Task description
Render the entries as a numbered list, starting with the line that contains "You are a GUI" and running down through the final entry, with both of those lines included. Skip any blank lines, and leave the pictures out of your answer.
Supplied records start
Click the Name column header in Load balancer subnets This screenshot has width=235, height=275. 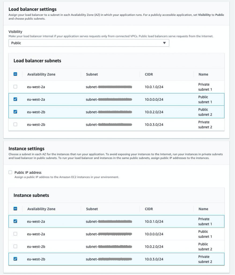tap(203, 74)
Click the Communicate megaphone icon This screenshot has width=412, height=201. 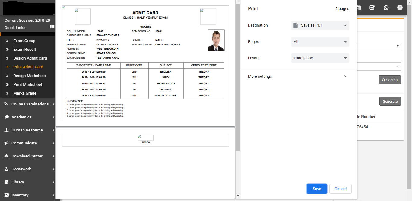click(x=6, y=143)
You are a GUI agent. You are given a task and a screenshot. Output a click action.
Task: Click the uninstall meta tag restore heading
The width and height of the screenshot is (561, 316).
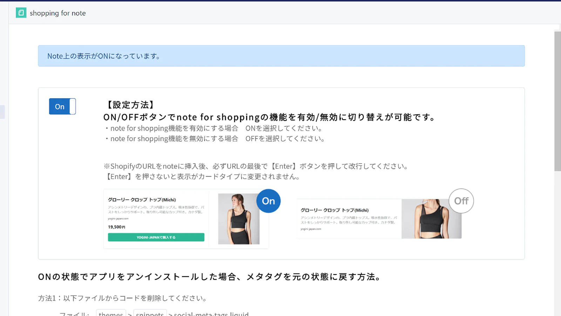[210, 277]
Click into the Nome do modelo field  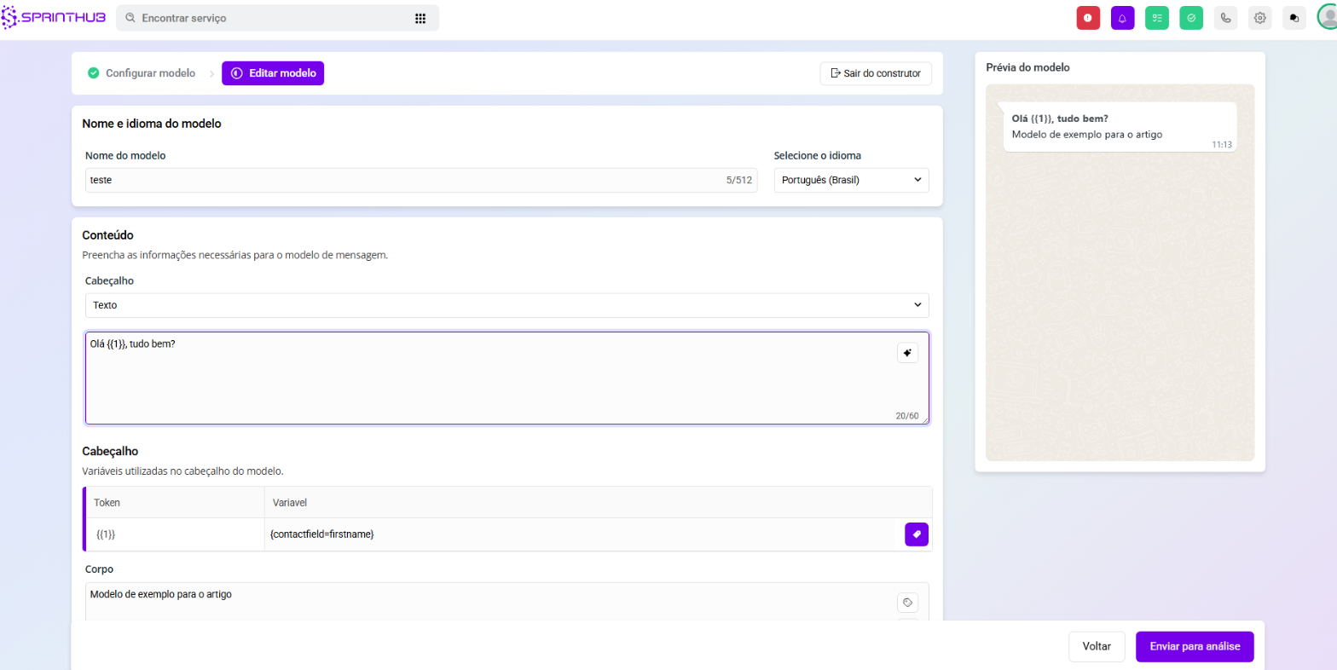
Supplied records end
Final answer
1. You are a GUI agent. You are given a task and a screenshot. Output a click action.
2. Task: Click the uninstall meta tag restore heading
3. The width and height of the screenshot is (561, 316).
4. [210, 277]
5. Click into the Nome do modelo field  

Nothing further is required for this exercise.